• Exercise instructions:
a: List each college ale that the text on parish ales names as still brewed, with the college where it is brewed.
b: According to the text on parish ales, where was the feast usually held?

• Selected extract:

○ ○ ○

The Parish ale or church ale is a party or festivity in an English parish at which ale is the chief drink. It is typically a fundraising occasion for the parish that might include music and dancing. Very common in the later Middle Ages, parish ales encountered some opposition after the English Reformation, and some have survived into modern times in some form.

==Types==
The word "ale", in the sense of an ale-drinking party, was part of many compound terms for types of party or festivity based on the consumption of ale or beer. Thus there was the leet-ale (held on "leet", the manorial court day); the lamb-ale (held at lamb-shearing); the Whitsun-ale (held at Whitsun), the clerk-ale, the church-ale etc. The word "bridal" originally derives from bride-ale, the wedding feast organised to raise money for the couple. The bid-ale, once very common throughout England, was a benefit feast to which a general invitation was given, and all those attending were expected to make some contribution to help the object of the benefit, usually a poor person or family or some other charitable cause. Morris dancing used to be common entertainment at parish ales, and some groups of Morris dancers still hold an annual feast, called a Morris Ale.

==Significance==
These parish festivals were of much ecclesiastical and social importance in medieval England. The chief purpose of the church-ale (which was originally instituted to honour the church saint) and the clerk-ale, was to facilitate the collection of parish dues and to make a profit for the church from the sale of ale by the church wardens. These profits kept the parish church in repair, or were distributed as alms to the poor.

The churches must owe, as we all do know,
For when they be drooping and ready to fall,
By a Whitsun or Church-ale up again they shall go
And owe their repairing to a pot of good ale
— "Exaltation of Ale", by Francis Beaumont

In the gallery of the tower arch of St Agnes, Cawston in Norfolk is inscribed:

God speed the plough
And give us good ale enow ...
Be merry and glade,
With good ale was this work made.

On the beam of a screen in the church of Thorpe-le-Soken, Essex, is the following inscription in raised blackletter on a scroll held by two angels: "This cost is the bachelers made by ales thesn be ther med." The date is about 1480.

==Description==
The feast was usually held in a barn near the church or in the churchyard. In Tudor times church-ales were held on Sundays; gradually the parish-ales were limited to the Whitsun season, and these still have local survivals. The colleges of the universities used to brew their own ales and hold festivals known as college-ales; some of these ales are still brewed and famous, like "chancellor" at Queen's College, and "archdeacon" at Merton College, Oxford, and "audit ale" at Trinity, Cambridge.

○ ○ ○

• Extracted information:
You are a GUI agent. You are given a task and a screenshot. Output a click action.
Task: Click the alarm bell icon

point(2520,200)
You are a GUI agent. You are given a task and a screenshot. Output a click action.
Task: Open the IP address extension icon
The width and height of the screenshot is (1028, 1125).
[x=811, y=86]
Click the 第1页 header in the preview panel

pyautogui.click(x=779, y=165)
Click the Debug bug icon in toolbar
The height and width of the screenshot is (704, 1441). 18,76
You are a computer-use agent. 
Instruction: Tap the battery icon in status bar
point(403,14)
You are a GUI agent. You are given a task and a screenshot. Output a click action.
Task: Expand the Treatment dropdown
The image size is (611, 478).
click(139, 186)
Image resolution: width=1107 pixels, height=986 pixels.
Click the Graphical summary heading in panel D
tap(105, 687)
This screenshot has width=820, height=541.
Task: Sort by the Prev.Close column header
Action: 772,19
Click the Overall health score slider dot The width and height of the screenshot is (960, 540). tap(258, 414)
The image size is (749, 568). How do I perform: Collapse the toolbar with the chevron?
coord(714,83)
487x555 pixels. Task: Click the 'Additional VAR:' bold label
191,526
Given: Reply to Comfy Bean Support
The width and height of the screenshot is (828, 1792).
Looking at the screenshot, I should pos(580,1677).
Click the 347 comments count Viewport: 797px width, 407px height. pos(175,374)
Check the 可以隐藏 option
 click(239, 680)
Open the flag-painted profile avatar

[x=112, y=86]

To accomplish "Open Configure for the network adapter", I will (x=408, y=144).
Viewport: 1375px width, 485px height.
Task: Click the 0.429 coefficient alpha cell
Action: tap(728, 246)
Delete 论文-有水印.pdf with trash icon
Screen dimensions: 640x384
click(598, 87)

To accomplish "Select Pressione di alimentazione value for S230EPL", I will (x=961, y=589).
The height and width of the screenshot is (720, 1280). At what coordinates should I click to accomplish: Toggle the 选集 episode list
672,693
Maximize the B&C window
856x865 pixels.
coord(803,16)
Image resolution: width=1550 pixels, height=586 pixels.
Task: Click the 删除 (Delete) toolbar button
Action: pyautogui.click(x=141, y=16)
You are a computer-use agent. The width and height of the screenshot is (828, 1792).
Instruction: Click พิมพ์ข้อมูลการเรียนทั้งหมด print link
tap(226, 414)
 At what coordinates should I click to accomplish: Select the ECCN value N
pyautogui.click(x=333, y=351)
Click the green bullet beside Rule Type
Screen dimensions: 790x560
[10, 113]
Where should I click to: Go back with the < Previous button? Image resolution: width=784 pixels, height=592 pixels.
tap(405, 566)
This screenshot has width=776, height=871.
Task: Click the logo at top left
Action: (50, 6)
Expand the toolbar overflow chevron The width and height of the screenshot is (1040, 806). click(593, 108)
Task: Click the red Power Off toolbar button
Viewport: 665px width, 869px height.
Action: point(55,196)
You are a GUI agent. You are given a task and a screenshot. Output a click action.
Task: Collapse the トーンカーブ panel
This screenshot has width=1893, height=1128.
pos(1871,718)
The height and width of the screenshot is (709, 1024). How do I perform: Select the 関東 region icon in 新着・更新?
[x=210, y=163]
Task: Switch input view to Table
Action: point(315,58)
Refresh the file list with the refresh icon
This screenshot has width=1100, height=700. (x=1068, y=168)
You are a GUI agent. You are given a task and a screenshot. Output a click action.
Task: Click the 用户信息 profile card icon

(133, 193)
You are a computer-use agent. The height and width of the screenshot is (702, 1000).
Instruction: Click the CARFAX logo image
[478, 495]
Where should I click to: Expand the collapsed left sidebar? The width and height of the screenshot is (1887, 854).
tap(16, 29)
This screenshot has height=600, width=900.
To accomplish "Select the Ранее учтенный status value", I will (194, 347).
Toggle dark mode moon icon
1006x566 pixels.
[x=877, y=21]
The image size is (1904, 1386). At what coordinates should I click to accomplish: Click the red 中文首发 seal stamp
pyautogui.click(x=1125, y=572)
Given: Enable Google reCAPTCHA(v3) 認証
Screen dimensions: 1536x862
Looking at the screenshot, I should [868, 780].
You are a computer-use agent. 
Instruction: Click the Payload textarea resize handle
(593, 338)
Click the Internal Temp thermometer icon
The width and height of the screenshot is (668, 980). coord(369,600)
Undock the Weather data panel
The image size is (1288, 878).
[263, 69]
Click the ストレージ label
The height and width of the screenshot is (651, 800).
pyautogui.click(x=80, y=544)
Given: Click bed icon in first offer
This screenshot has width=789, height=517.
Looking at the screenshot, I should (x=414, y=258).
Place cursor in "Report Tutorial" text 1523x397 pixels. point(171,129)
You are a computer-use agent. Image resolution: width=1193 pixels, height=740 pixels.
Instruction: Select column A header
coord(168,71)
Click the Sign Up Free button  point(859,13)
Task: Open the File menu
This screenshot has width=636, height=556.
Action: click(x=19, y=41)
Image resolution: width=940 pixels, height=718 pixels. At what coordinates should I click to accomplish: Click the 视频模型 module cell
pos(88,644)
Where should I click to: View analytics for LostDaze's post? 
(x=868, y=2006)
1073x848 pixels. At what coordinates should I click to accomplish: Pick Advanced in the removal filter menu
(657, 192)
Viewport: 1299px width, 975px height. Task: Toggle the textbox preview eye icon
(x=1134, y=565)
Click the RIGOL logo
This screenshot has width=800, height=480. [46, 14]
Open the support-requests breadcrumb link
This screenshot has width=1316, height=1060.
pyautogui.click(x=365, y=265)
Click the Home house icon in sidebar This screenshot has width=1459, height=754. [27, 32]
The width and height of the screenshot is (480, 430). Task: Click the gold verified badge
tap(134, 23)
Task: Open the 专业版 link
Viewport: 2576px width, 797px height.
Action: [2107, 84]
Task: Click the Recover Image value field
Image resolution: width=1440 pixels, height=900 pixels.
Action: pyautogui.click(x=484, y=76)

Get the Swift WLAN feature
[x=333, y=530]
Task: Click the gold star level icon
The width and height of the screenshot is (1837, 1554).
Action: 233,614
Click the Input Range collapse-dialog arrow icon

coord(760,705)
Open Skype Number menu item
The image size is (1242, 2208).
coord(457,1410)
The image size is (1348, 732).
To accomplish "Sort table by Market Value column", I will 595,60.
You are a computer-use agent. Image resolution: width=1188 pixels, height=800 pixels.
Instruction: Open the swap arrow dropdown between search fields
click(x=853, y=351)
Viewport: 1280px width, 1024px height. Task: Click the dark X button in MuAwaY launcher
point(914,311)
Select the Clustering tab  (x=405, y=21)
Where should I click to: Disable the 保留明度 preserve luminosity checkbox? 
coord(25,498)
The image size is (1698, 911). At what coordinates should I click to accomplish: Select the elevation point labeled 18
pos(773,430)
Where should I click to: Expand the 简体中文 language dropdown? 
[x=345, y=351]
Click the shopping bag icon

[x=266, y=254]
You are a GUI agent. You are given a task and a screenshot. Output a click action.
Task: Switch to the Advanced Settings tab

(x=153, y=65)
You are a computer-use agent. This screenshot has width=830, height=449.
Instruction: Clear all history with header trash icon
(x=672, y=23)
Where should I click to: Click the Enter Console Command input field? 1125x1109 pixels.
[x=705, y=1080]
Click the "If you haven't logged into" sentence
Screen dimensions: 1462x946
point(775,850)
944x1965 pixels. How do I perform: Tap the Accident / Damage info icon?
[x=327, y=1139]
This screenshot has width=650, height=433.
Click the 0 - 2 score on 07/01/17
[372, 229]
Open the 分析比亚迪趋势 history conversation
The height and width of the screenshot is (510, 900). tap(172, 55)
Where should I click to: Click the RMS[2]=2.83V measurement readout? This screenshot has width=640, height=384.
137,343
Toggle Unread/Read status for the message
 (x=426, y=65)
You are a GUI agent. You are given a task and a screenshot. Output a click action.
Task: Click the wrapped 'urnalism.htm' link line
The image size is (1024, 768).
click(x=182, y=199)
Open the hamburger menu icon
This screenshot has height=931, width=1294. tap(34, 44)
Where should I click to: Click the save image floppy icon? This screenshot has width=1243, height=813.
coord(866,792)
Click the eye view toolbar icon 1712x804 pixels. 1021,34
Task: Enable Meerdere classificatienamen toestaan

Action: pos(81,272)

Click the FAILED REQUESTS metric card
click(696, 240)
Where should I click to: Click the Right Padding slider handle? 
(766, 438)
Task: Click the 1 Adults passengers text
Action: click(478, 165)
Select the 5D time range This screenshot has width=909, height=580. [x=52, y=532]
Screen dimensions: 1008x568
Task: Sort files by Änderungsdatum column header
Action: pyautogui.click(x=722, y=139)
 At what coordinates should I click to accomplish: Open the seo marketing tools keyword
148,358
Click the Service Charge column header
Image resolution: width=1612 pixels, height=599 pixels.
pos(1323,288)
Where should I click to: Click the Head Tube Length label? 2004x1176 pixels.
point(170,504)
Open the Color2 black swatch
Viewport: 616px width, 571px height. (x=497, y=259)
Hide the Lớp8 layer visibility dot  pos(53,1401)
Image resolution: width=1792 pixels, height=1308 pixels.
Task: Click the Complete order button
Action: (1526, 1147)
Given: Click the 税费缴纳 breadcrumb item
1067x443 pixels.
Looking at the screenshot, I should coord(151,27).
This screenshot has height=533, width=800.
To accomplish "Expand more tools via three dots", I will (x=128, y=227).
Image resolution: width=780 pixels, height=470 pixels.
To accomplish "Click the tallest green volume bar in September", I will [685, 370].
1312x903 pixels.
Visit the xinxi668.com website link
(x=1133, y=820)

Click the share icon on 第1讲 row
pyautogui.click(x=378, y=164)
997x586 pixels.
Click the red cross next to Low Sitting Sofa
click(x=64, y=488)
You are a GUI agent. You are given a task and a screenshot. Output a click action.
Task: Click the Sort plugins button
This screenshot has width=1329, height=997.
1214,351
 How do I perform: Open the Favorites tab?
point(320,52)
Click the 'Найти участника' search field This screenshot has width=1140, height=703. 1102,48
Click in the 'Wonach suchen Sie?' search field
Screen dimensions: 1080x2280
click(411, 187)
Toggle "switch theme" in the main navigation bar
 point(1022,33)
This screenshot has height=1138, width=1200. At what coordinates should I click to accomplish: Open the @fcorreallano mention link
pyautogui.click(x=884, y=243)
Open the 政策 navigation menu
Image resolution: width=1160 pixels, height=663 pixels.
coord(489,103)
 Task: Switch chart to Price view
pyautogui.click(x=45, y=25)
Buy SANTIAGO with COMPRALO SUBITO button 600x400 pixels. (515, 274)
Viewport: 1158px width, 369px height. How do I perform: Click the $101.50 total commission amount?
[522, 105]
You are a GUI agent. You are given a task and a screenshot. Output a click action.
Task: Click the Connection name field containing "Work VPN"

○ ○ ○

• Outputs by task:
a:
"chancellor" at Queen's College
"archdeacon" at Merton College, Oxford
"audit ale" at Trinity, Cambridge

b: In a barn near the church or in the churchyard.